"""

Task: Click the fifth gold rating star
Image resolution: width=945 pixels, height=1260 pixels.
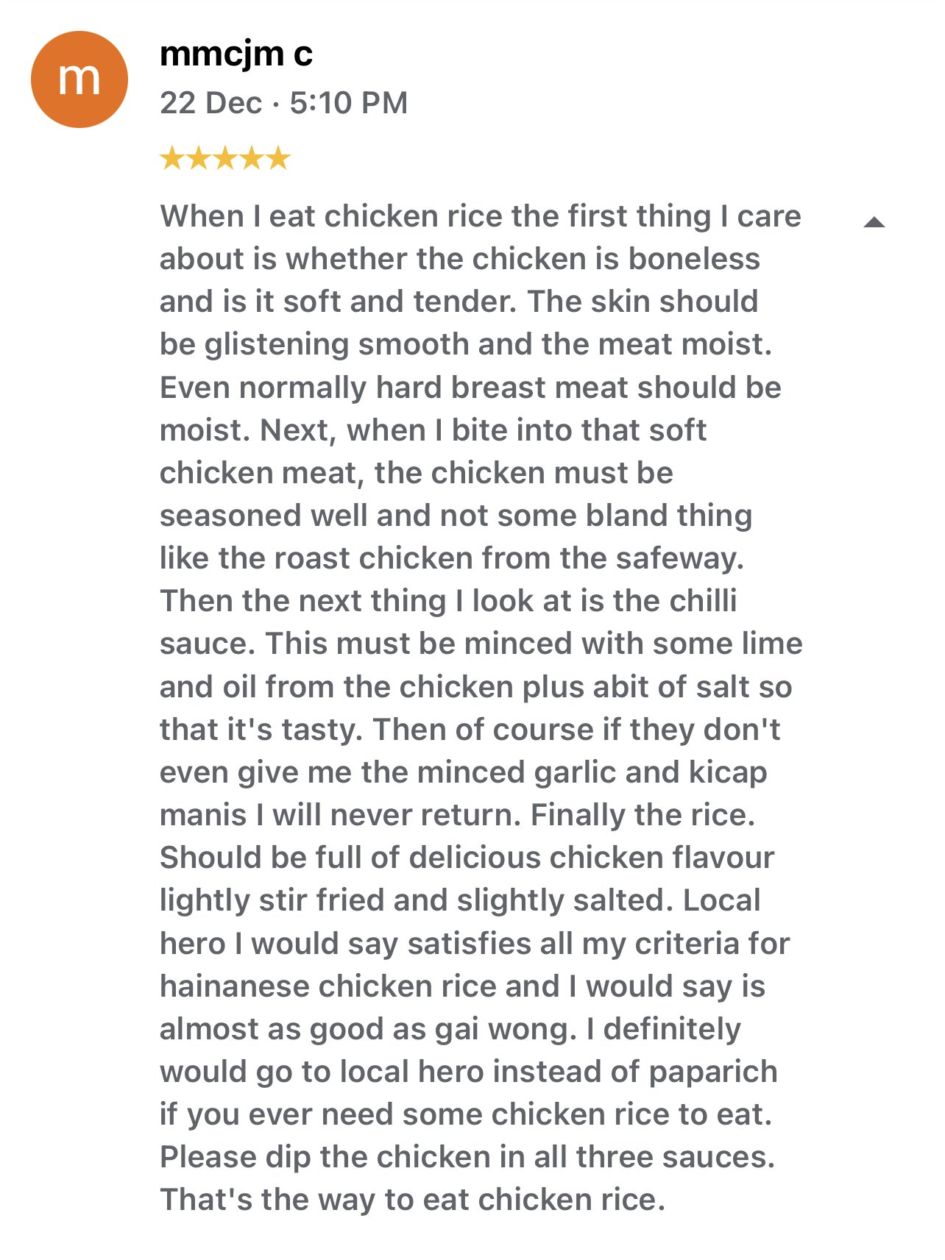Action: click(278, 158)

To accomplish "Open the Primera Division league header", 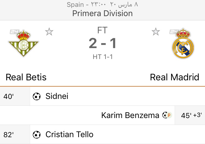I will [x=103, y=13].
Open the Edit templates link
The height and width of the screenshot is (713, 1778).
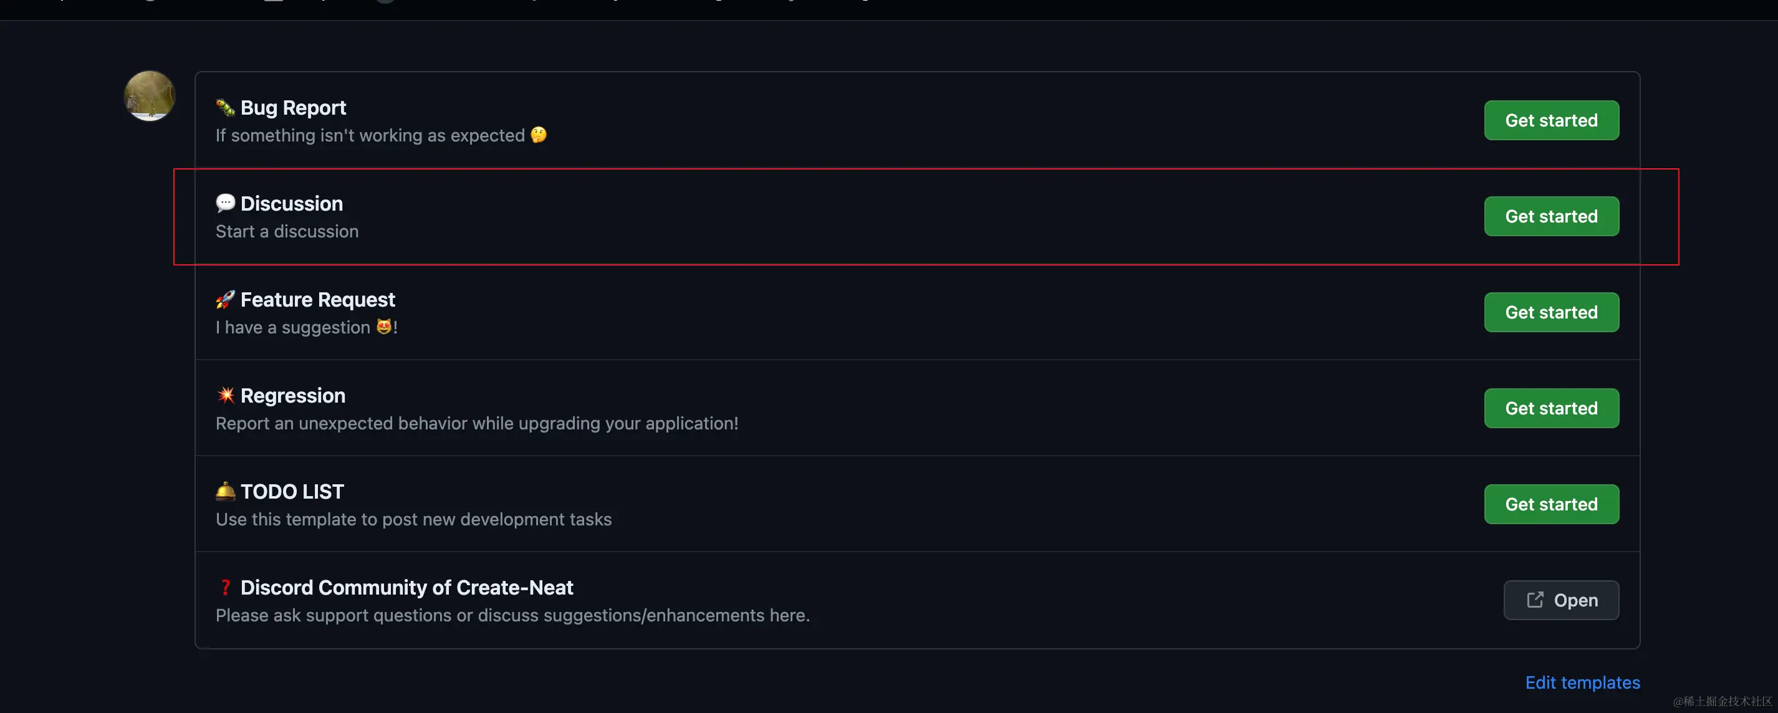coord(1583,682)
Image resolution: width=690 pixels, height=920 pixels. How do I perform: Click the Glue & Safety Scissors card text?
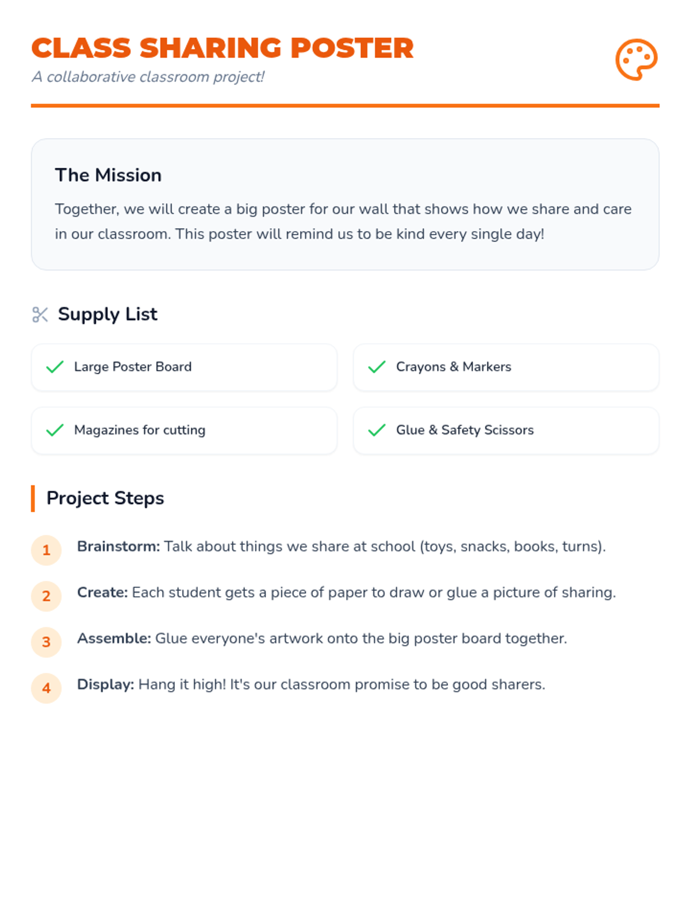coord(465,430)
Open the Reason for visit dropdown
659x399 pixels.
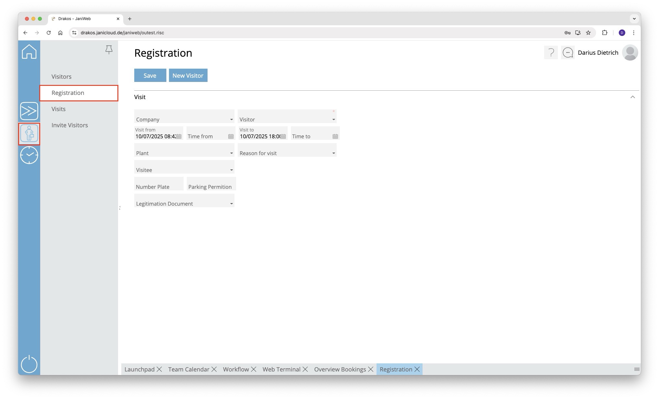pyautogui.click(x=333, y=153)
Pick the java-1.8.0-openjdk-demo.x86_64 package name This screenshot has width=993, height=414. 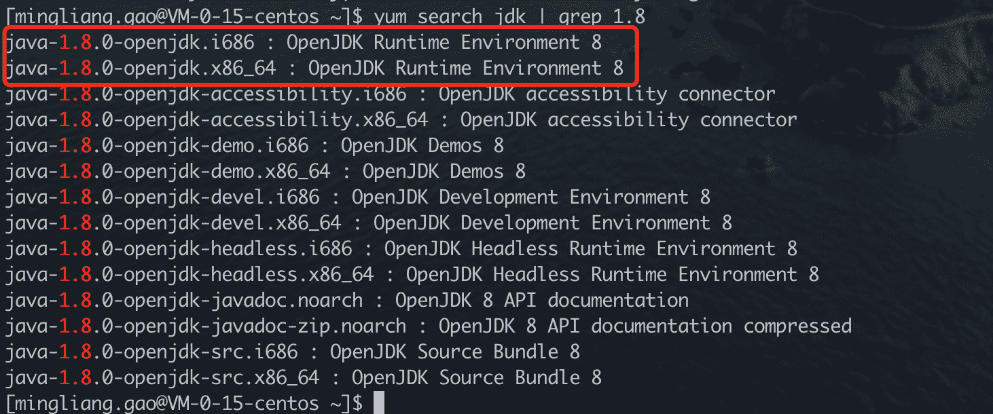(x=168, y=172)
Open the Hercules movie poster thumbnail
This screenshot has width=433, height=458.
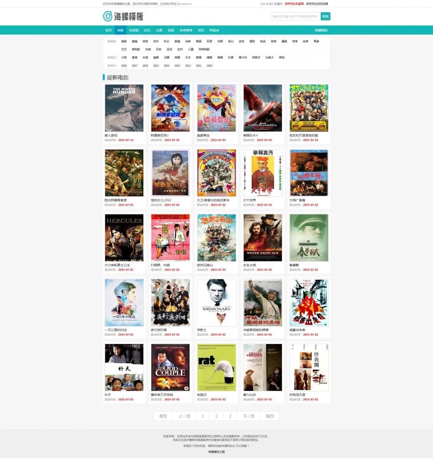tap(124, 238)
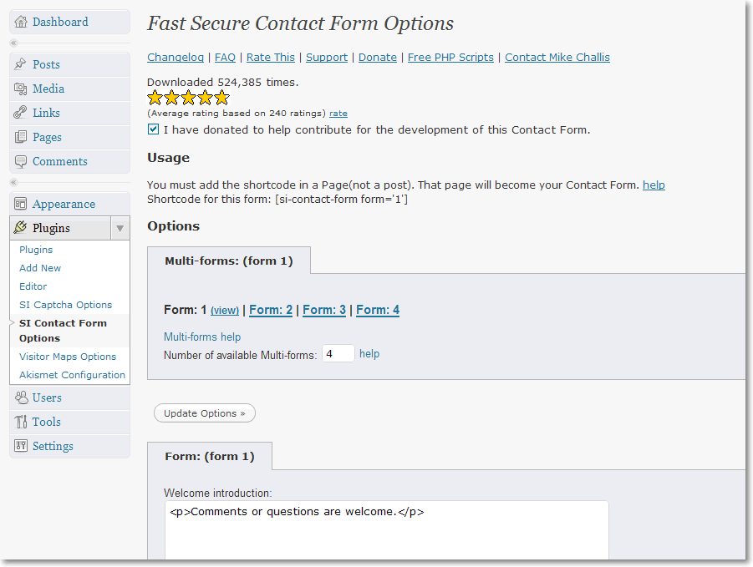The height and width of the screenshot is (567, 753).
Task: Open Posts via its pushpin icon
Action: [x=21, y=64]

"""

#### [Work instructions]
List each line in the entries above that contains the string "pixels", matching case exactly.

#### [Worked solution]
Image resolution: width=945 pixels, height=1260 pixels.
Image resolution: width=690 pixels, height=920 pixels. How do I perform: Click the Glue & Safety Scissors card text?
659x399 pixels.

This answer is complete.